··· 提供された文章

全国金融共闘は9月1日に群馬県伊香保温泉で泊まり込み幹事会を開催し、京都大学名誉教授・京都橘大学現代ビジネス学部教授の岡田知弘氏から「地域金融のあり方とその役割」をテーマに講演を受けました。
泊まり込み幹事会は午後1時から開始し、加盟単産から前回幹事会以降の経過を報告・交流しました。全農協労連は7月13日~14日、新潟県越後湯沢で第117回大会を開催して新年度方針を決定し、新年度役員を選出したことを報告。金融労連は9月14日~15日に東京で第14回定期大会を予定。全損保は9月20日に第80回定期大会、全証労協は9月28日に横浜で第66回定期代表委員会、全信保労連は10月13日~14日東京で第59回定期大会を予定しています。幹事会ではそれぞれの定期大会へ幹事が分担して連帯・激励に訪問することを確認しました。また全損保からは、第80回定期大会と合わせて、結成70周年のレセプションを予定していることが報告され、加盟単産からの参加表明がありました。

······
··· データ抜粋

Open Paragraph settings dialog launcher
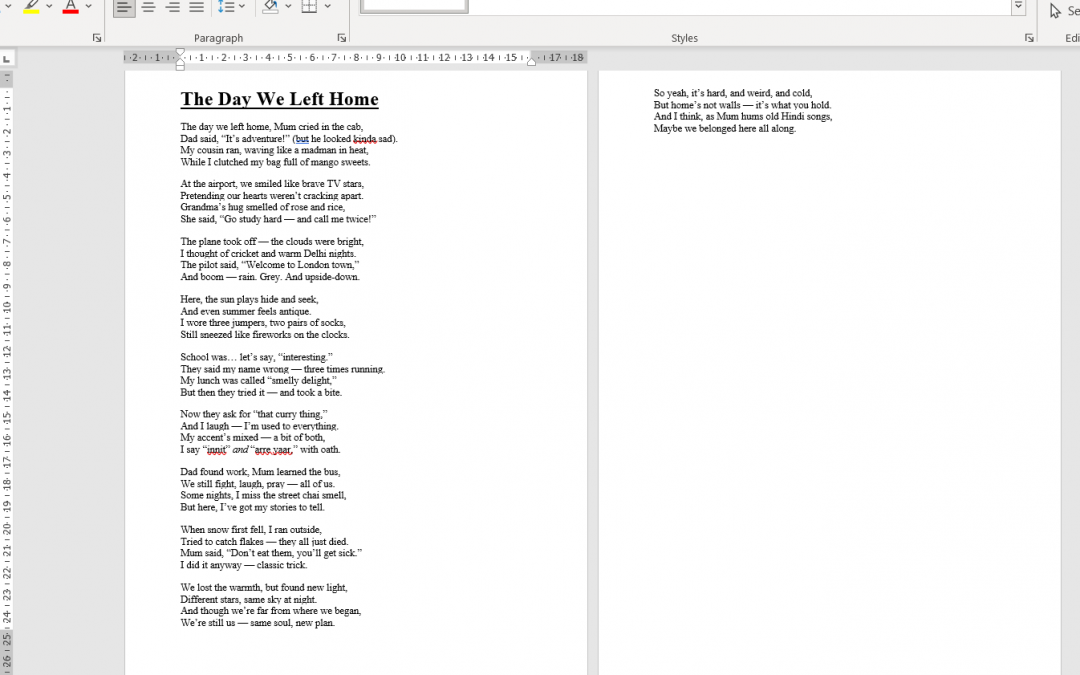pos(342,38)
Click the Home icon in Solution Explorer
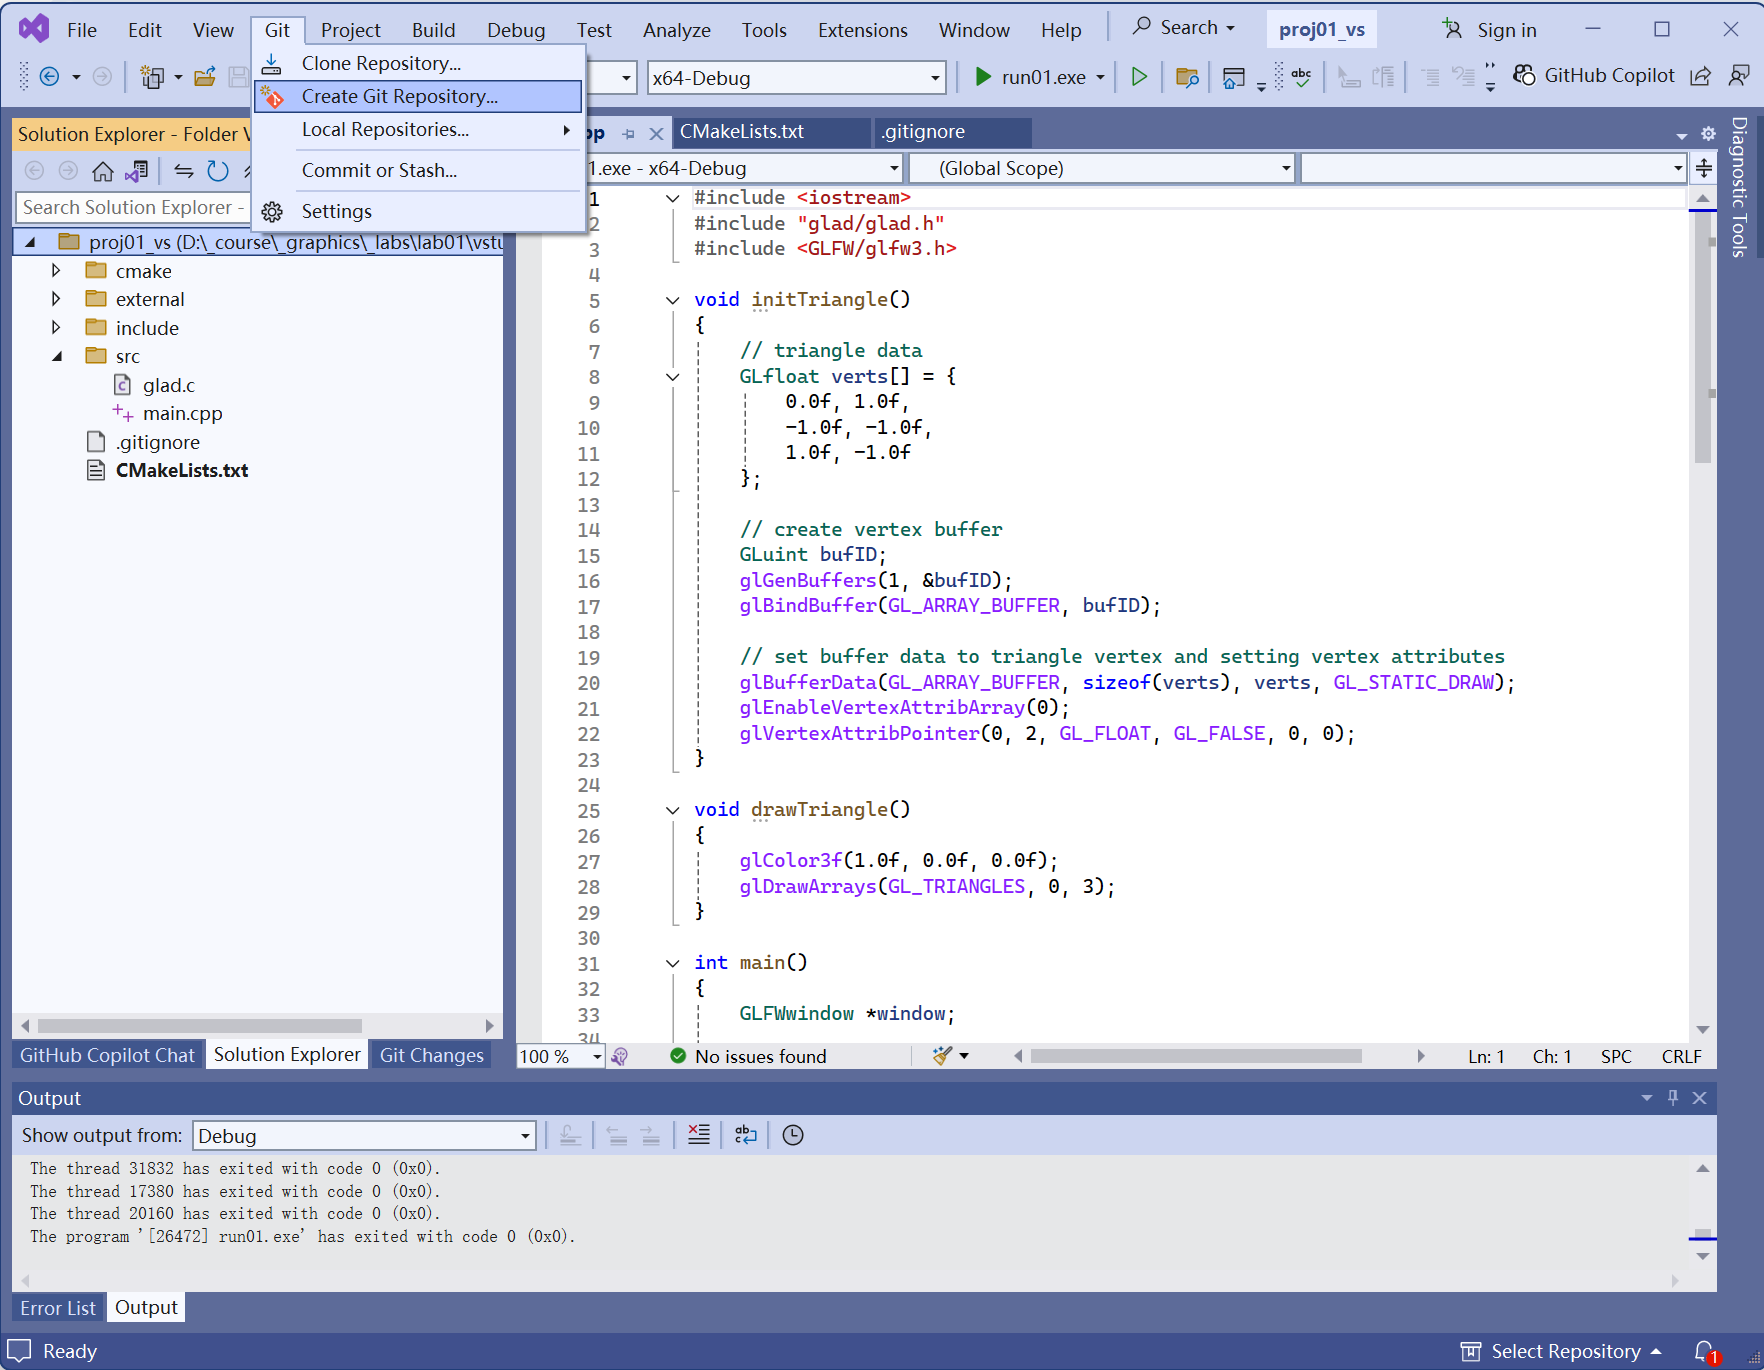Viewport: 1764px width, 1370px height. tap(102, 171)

······

◆ **取り組む課題**:
**1.** 幹事会の文章では、全信保労連の第59回定期大会はいつ、どこで開かれる予定か。
**2.** 幹事会の文章から、「全国金融共闘は9月1日に群馬」で始まり「からの参加表明がありました。」で終わる部分を、そのまま書き写すこと。

◆ **各課題の解答**:
**1.** 10月13日~14日に東京で開かれる予定である。

**2.**
全国金融共闘は9月1日に群馬県伊香保温泉で泊まり込み幹事会を開催し、京都大学名誉教授・京都橘大学現代ビジネス学部教授の岡田知弘氏から「地域金融のあり方とその役割」をテーマに講演を受けました。
泊まり込み幹事会は午後1時から開始し、加盟単産から前回幹事会以降の経過を報告・交流しました。全農協労連は7月13日~14日、新潟県越後湯沢で第117回大会を開催して新年度方針を決定し、新年度役員を選出したことを報告。金融労連は9月14日~15日に東京で第14回定期大会を予定。全損保は9月20日に第80回定期大会、全証労協は9月28日に横浜で第66回定期代表委員会、全信保労連は10月13日~14日東京で第59回定期大会を予定しています。幹事会ではそれぞれの定期大会へ幹事が分担して連帯・激励に訪問することを確認しました。また全損保からは、第80回定期大会と合わせて、結成70周年のレセプションを予定していることが報告され、加盟単産からの参加表明がありました。